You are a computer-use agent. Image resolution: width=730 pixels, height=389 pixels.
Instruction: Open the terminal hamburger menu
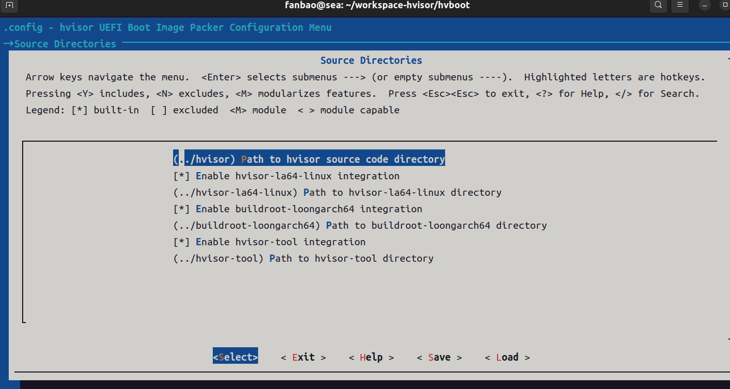pyautogui.click(x=680, y=5)
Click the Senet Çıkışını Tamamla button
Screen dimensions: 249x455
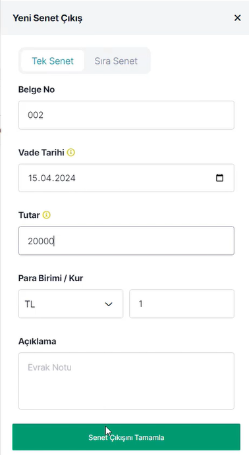(126, 437)
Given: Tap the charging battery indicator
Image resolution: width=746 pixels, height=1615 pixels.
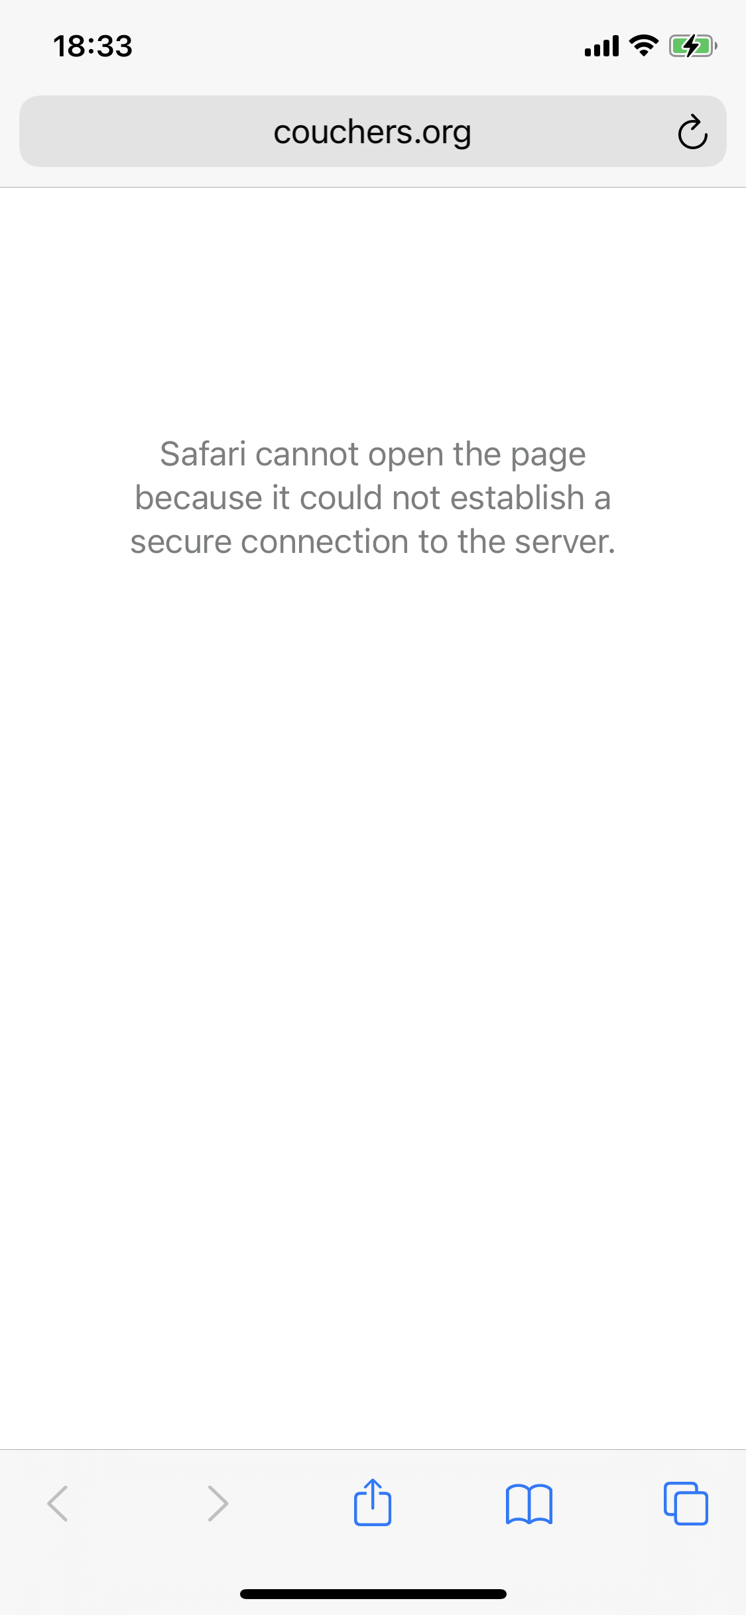Looking at the screenshot, I should tap(693, 46).
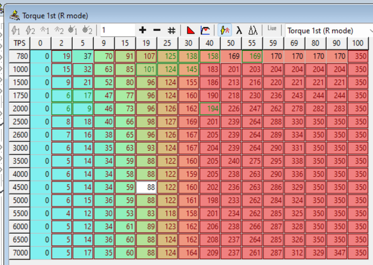Open the 3D surface graph icon
Image resolution: width=373 pixels, height=265 pixels.
pyautogui.click(x=205, y=30)
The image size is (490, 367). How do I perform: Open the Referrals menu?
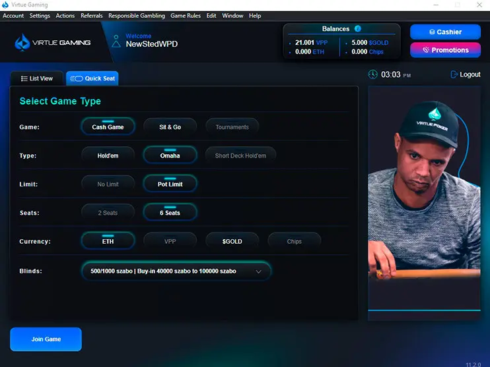[91, 16]
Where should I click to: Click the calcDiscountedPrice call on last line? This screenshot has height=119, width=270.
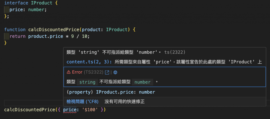[x=29, y=110]
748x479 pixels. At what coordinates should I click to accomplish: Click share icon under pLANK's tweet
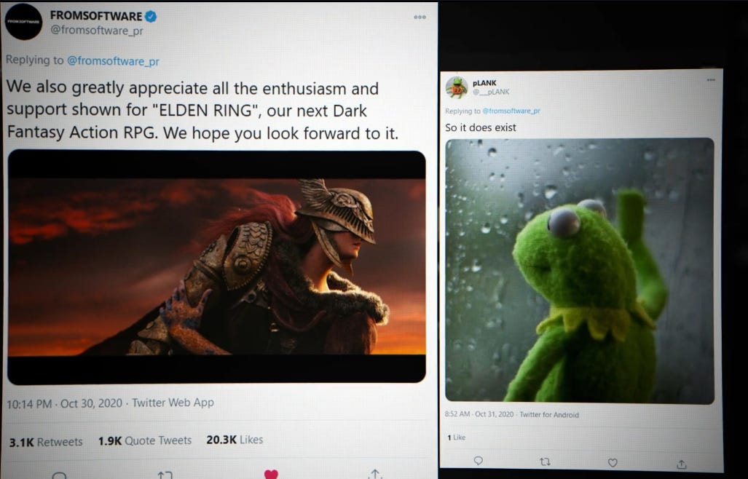pos(681,463)
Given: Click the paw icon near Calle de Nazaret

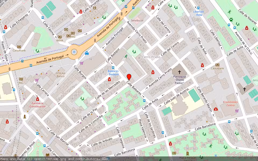Looking at the screenshot, I should tap(231, 20).
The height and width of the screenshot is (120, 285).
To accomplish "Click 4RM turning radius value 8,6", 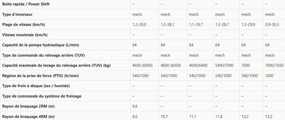I will click(x=135, y=117).
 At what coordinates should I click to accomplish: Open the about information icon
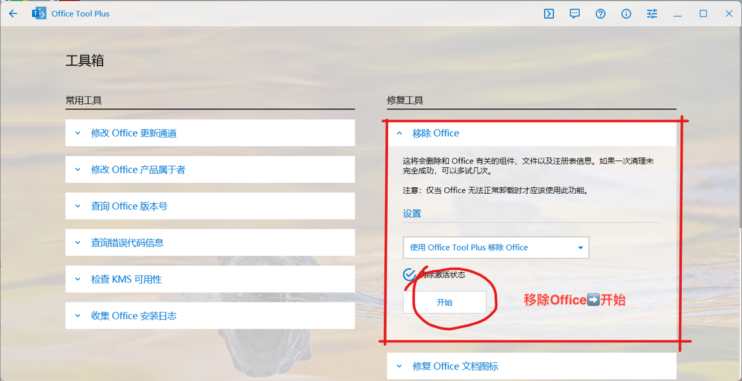click(626, 13)
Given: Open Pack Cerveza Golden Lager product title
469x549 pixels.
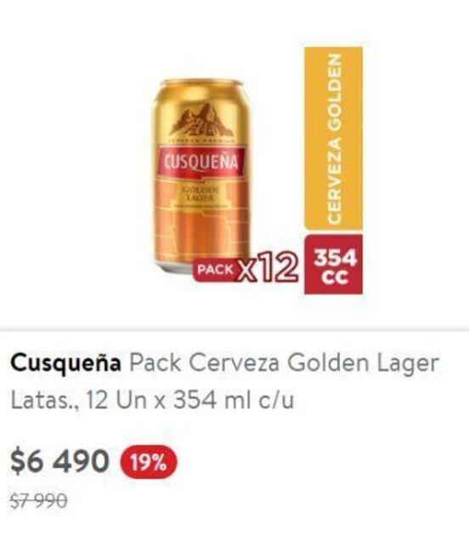Looking at the screenshot, I should pyautogui.click(x=284, y=363).
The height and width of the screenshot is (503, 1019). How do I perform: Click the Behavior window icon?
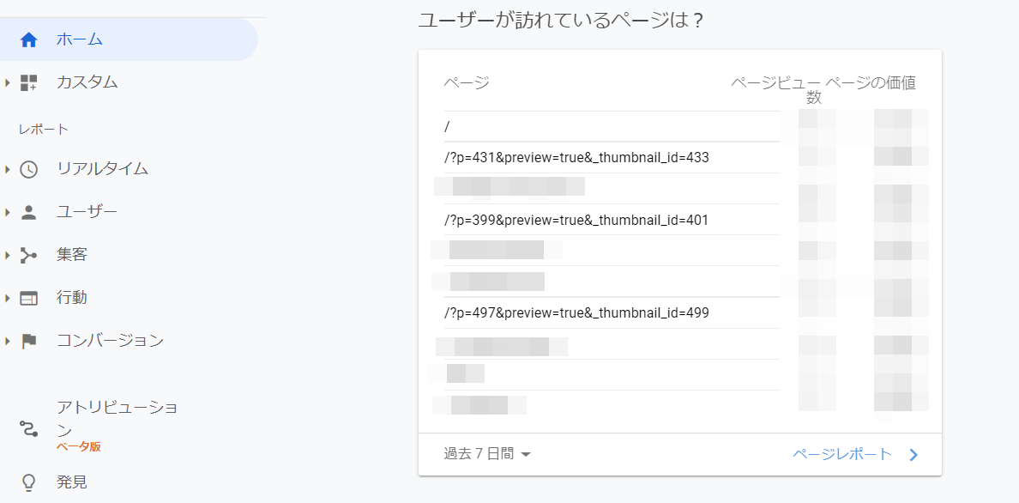pos(29,298)
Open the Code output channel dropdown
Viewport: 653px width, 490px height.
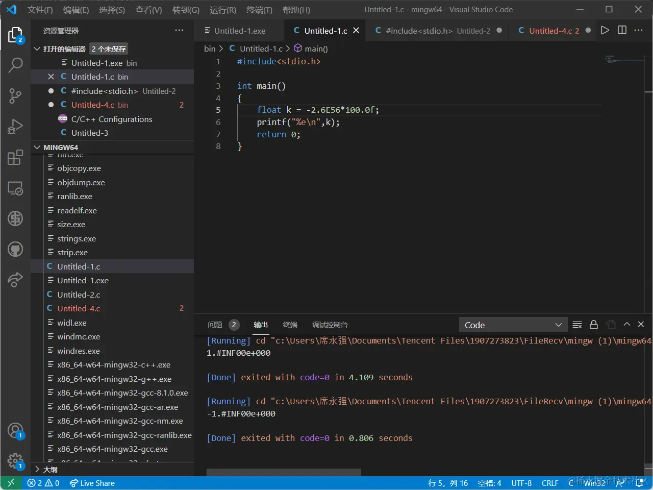(x=512, y=325)

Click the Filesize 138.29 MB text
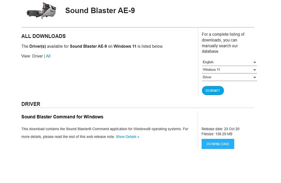[217, 134]
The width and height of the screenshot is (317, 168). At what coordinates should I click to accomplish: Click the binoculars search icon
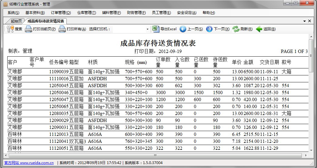tap(10, 29)
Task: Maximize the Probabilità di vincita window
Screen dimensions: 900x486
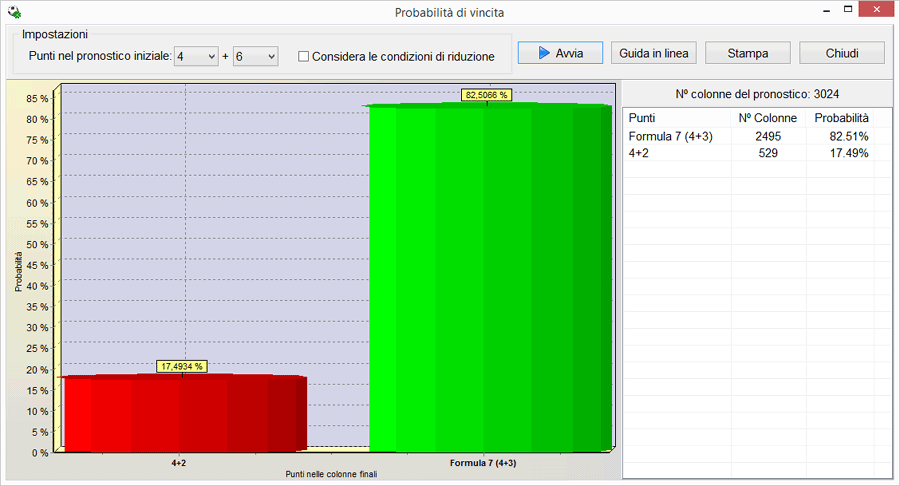Action: tap(847, 10)
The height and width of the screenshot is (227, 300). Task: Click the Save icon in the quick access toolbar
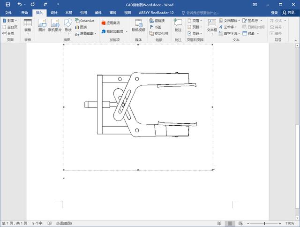click(8, 5)
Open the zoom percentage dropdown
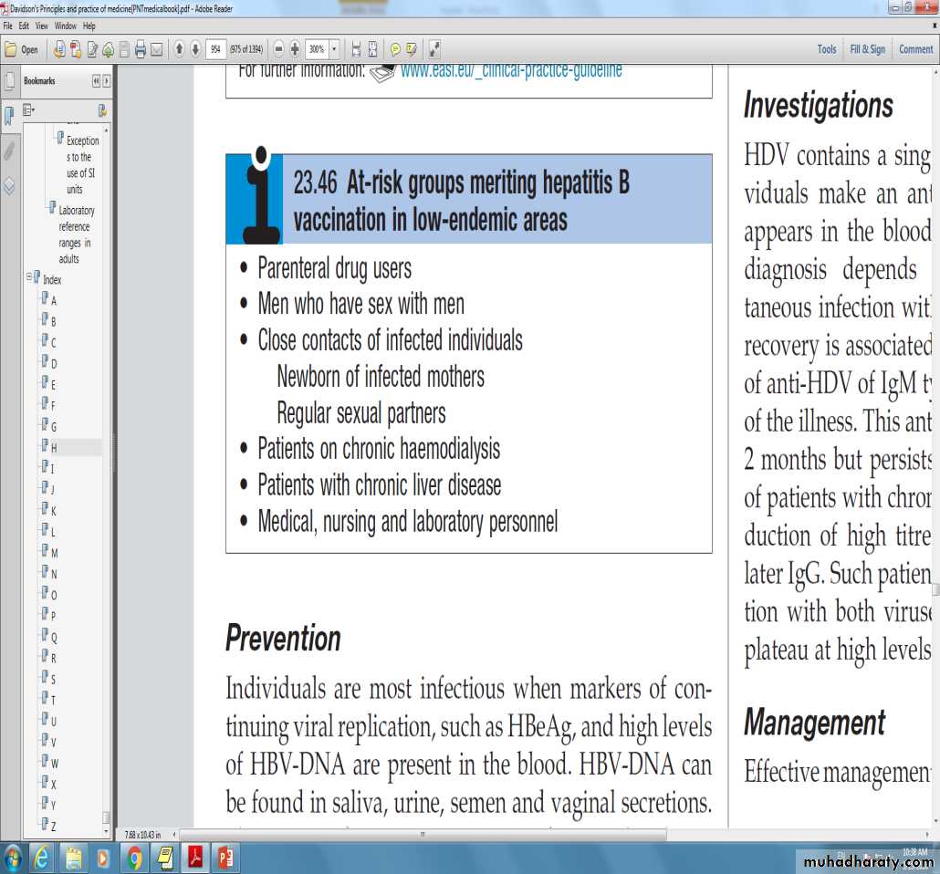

- [TO DO]:
Your task is to copy each line of the entries that includes the word "dropdown".

- [RESPONSE BOX]:
Open the Code output channel dropdown
Open the zoom percentage dropdown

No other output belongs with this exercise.